Mulhouse / Milhüsa
Flag of Mulhouse Coat of arms of Mulhouse Administration Country France Region Alsace Department Haut-Rhin Arrondissement Mulhouse Intercommunality Mulhouse Alsace Agglomération Mayor Jean Rottner (UMP)
Statistics Elevation 232–338 m (761–1,109 ft)
(avg. 240 m/790 ft)
Land area1 22.18 km2 (8.56 sq mi) Population2 110,514 (2006) - Density 4,983 /km2 (12,910 /sq mi) INSEE/Postal code 68224/ 68100, 68200 Dialling code 0389, 0369 1 French Land Register data, which excludes lakes, ponds, glaciers > 1 km² (0.386 sq mi or 247 acres) and river estuaries. 2 Population without double counting: residents of multiple communes (e.g., students and military personnel) only counted once.
Mulhouse (French: Mulhouse, pronounced: [myluz]; Alsatian: Milhüsa or Milhüse, [mɪlˈyːzə]; German: Mülhausen; i.e. mill hamlet) is a city and commune in eastern France, close to the Swiss and German borders. With a population of 110,514 and 278,206 inhabitants in the metropolitan area in 2006, it is the largest city in the Haut-Rhin département, and the second largest in the Alsace region after Strasbourg.

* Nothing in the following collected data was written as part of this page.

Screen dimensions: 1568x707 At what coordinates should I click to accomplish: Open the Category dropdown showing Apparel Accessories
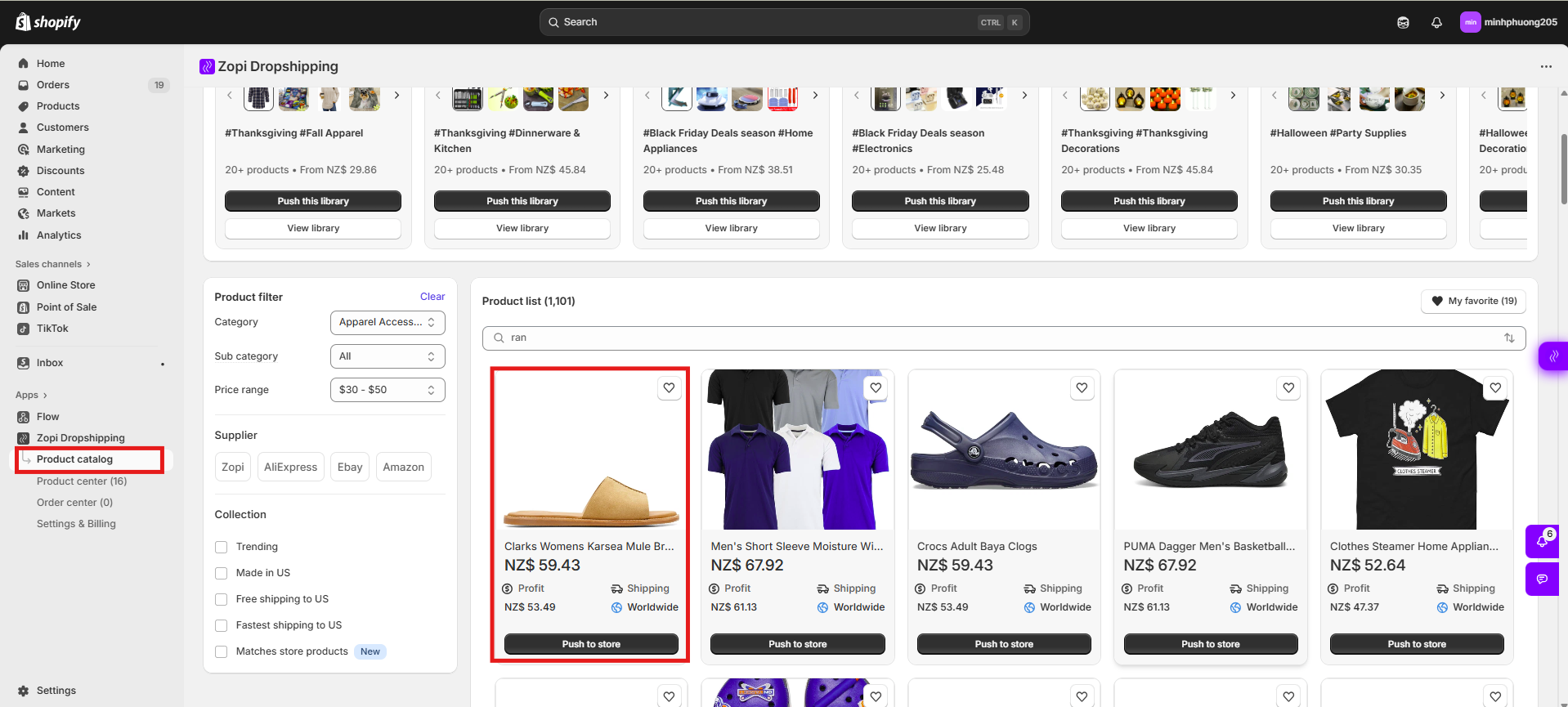click(x=388, y=322)
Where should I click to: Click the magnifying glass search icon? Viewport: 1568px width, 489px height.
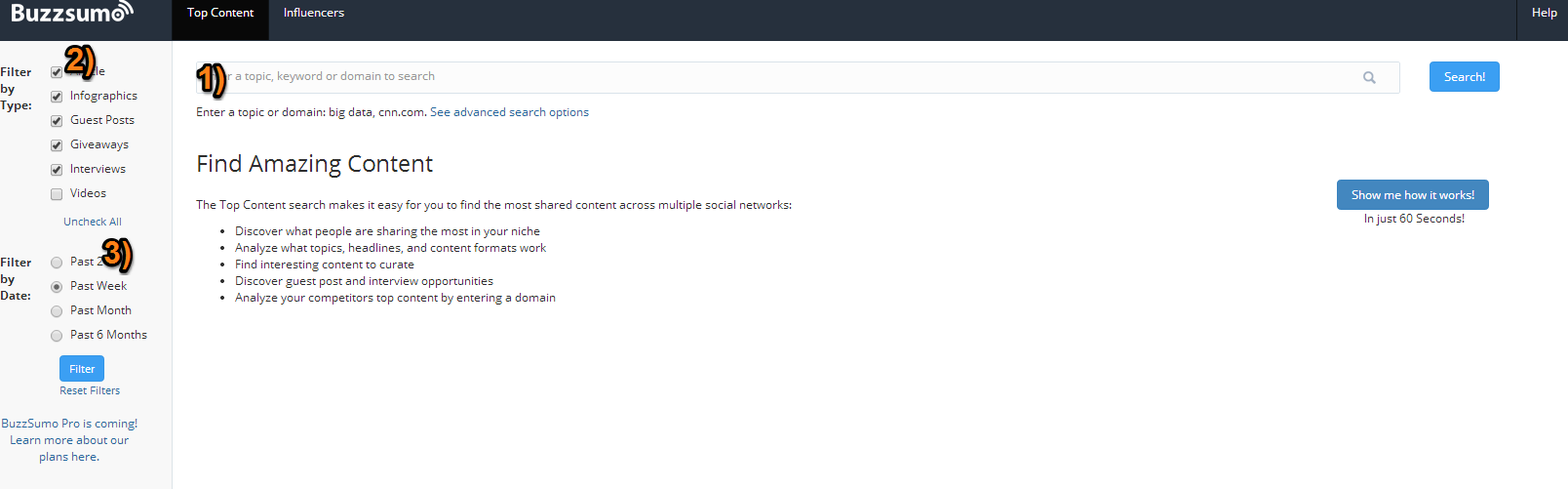(x=1369, y=78)
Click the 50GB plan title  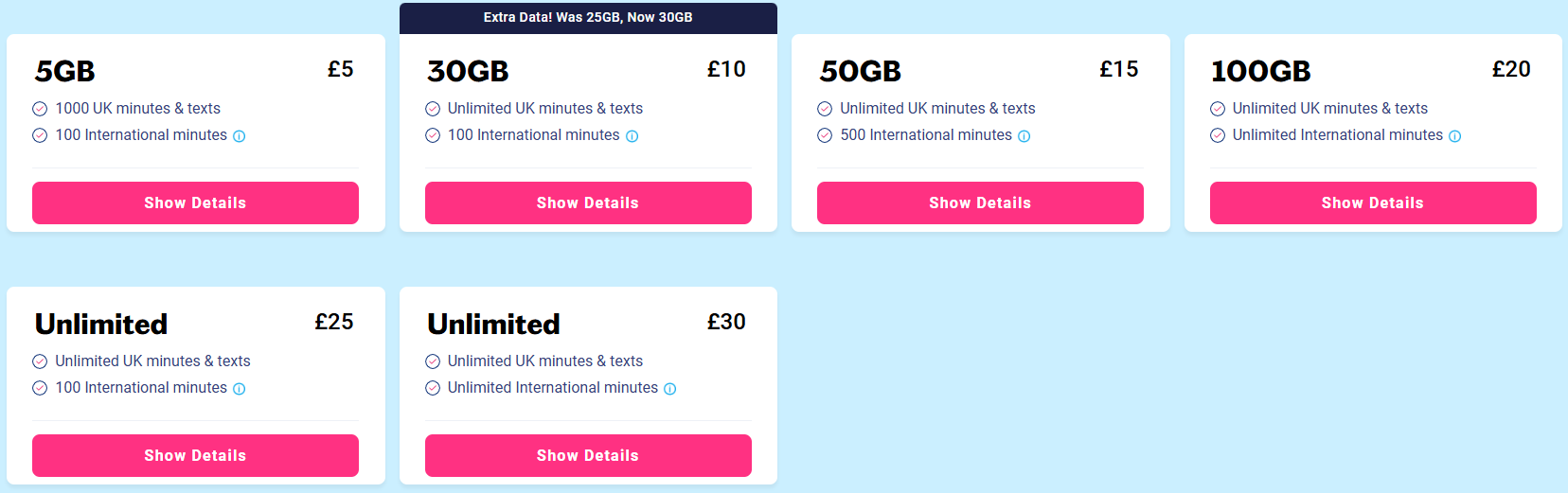click(861, 71)
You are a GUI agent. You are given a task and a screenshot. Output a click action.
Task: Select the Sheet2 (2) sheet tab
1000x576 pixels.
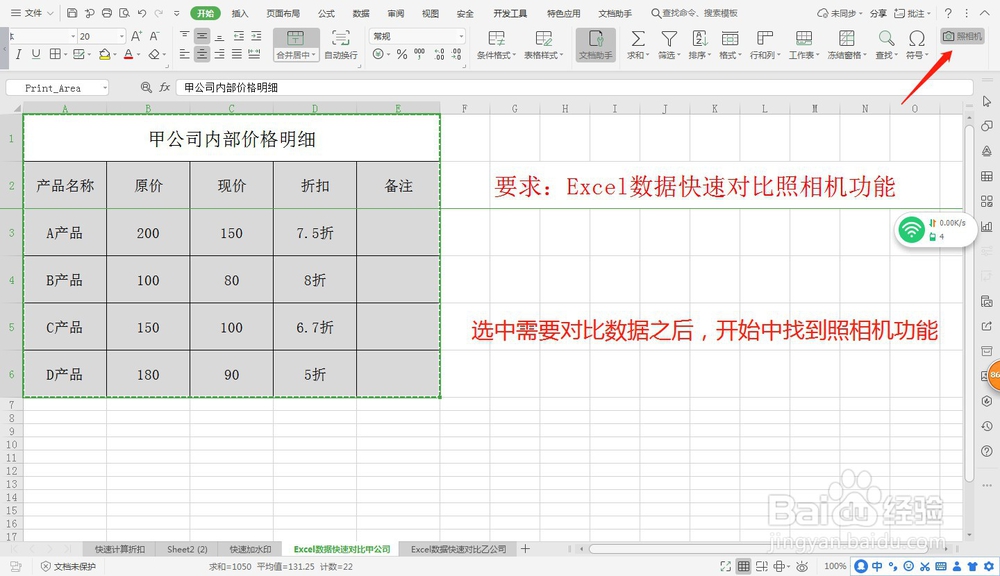click(187, 549)
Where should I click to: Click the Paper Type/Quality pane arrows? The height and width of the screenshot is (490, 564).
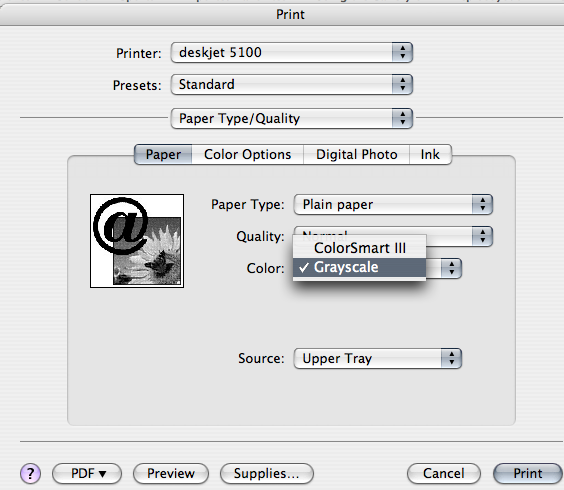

Mulhouse is the principal commune of the 32 making up the Communauté d'agglomération Mulhouse Alsace Agglomération (MAA, population 252,000).
Mulhouse is famous for its museums, especially the Cité de l’Automobile (also known as "Musée national de l’automobile") and the Musée Français du Chemin de Fer (also known as "Cité du train"), respectively the largest automobile and railway museums in France. An industrial town nicknamed "the French Manchester", Mulhouse is also the main seat of the Upper Alsace University, where the secretariat of the European Physical Society can be found.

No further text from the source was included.